Confident Beginnings

Confidence is a tricky thing, isn’t it? Like Goldilocks people can have too little or too much. Either ends of the scale are limiting and not particularly attractive but getting it just right? That’s the hard bit.

Milk
Colin’s Fridge and The Three Milks by Alasdair courtesy of Flickr Creative Commons licensed by CC BY 2.0 https://flic.kr/p/zCANY https://creativecommons.org/licenses/by/2.0/

I recently watched a documentary where psychologists were monitoring young children in a play and school environment. Two children stood out and seemed to strike up what, on the face of it, was an unlikely friendship. One was overconfident, a thrill seeker who sought out danger and constantly pushed boundaries. The other was a boy who excelled at maths but who was generally frightened by life and shied away from anything he perceived as dangerous. These two boys, despite their obvious differences in personality, seemed to gel.

Friendship
Friendship by Tomvdh1 courtesy of Flickr Creative Commons licensed by CC BY-ND 2.0 https://flic.kr/p/6zvfWy https://creativecommons.org/licenses/by-nd/2.0/

When the psychologists put up ‘Danger – Keep Out’ signs and taped off one of the children’s favourite pieces of play apparatus – a play house reached by a ladder – the thrill seeker immediately wanted to investigate and go into the play house to see what the danger was. The nervous child hung back. So upset at the prospect of his friend doing something that was forbidden, the nervous boy told him that two adults were coming his way, even though no adults were in the area. The thrill seeker reluctantly left the equipment alone and the nervous boy had, in his eyes, protected his friend from danger. One had regulated the other’s actions.

Yin and yang
Yin and Yang by Rolf Dietrich Brecher courtesy of Flickr Creative Commons licensed by CC BY-SA 2.0 https://flic.kr/p/Xpv3X1 https://creativecommons.org/licenses/by-sa/2.0/

Later, these same boys were confronted with a tarantula spider in a case. When the handler asked if the children would like to hold the spider, the thrill seeker was one of the first to put up his hand. The nervous boy, seated next to him, had already professed a fear of spiders. He hung back and moved away but was still fascinated enough to watch his friend handle the spider and allow her to walk over the back of his hand.

A few minutes later after another couple of children had handled the spider, the nervous boy asked if he too could have a go. At first, he was still too scared to hold his hands flat on the table to allow the spider to crawl over them and was seeking assurance from the handler that the spider would not bite or claw him.
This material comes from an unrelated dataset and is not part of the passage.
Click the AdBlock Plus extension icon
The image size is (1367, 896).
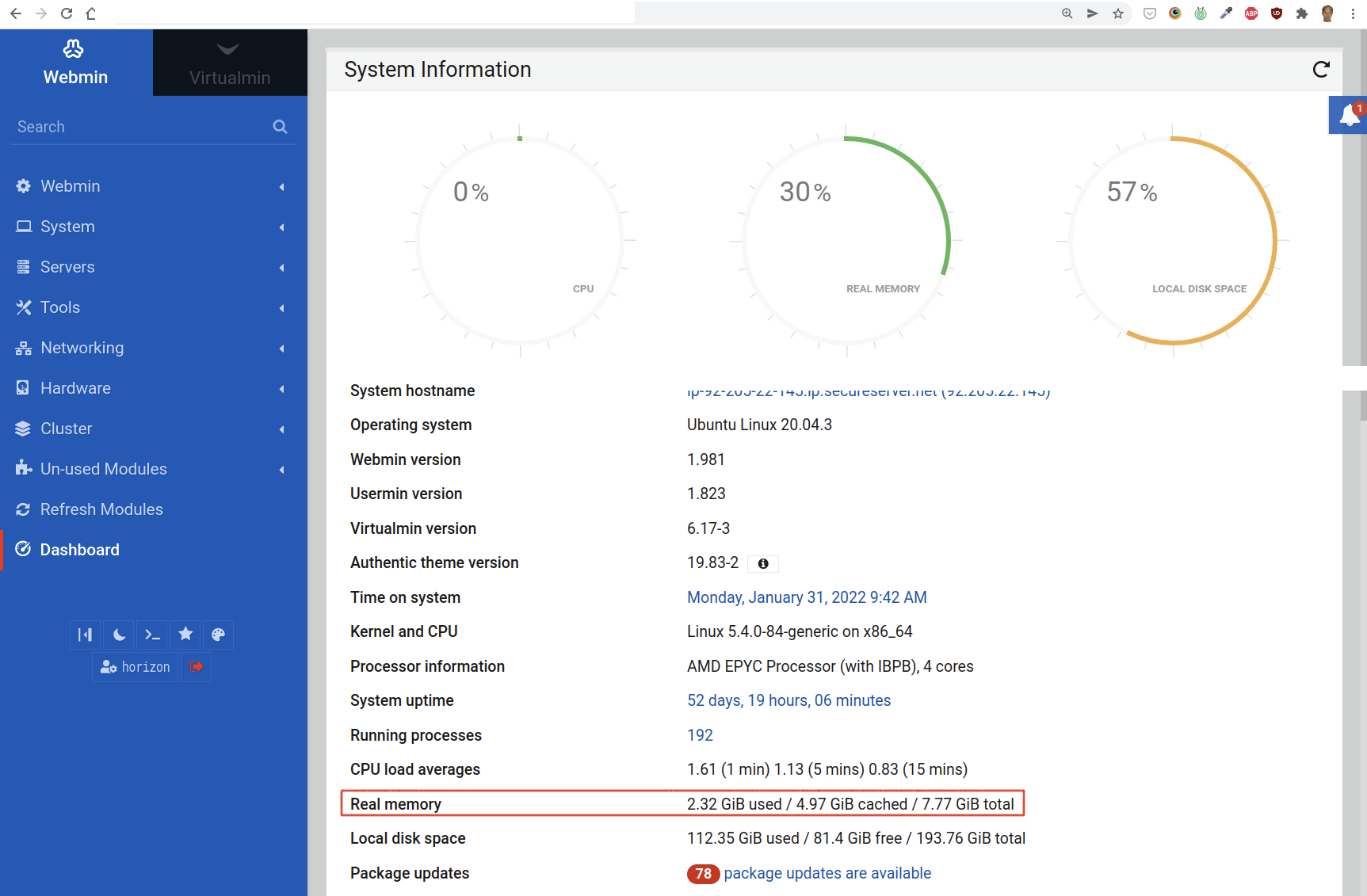coord(1251,13)
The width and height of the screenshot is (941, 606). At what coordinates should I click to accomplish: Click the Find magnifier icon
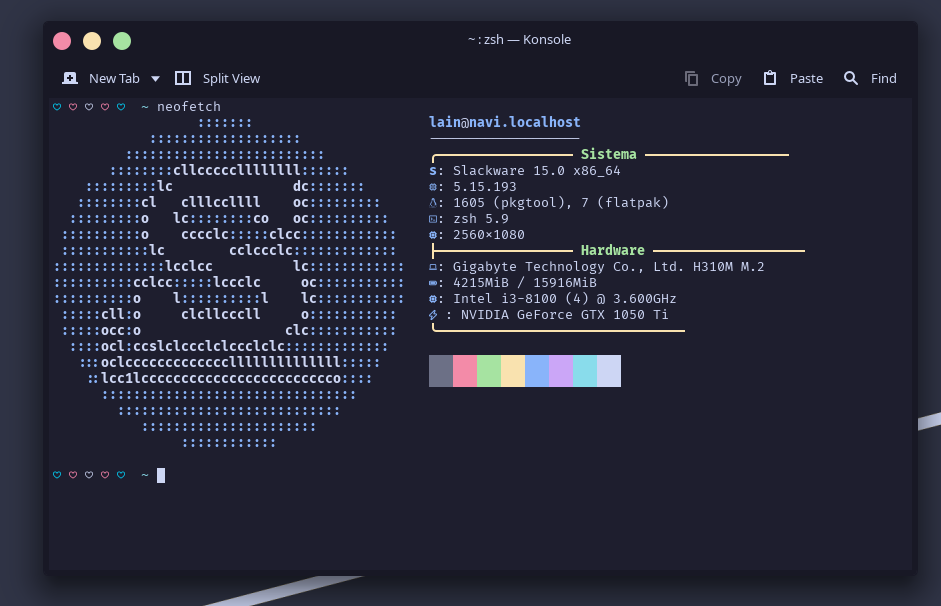pyautogui.click(x=851, y=78)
Once that assurance had been given, he had a go. Wonderfully, his thrill seeker buddy put his hand flat on the table first and the nervous boy put his on top of his friend’s and the spider then walked over both of their hands.

The nervous boy was delighted that he had faced and conquered a fear and the thrill seeker was pleased that he had coaxed his friend to try something new.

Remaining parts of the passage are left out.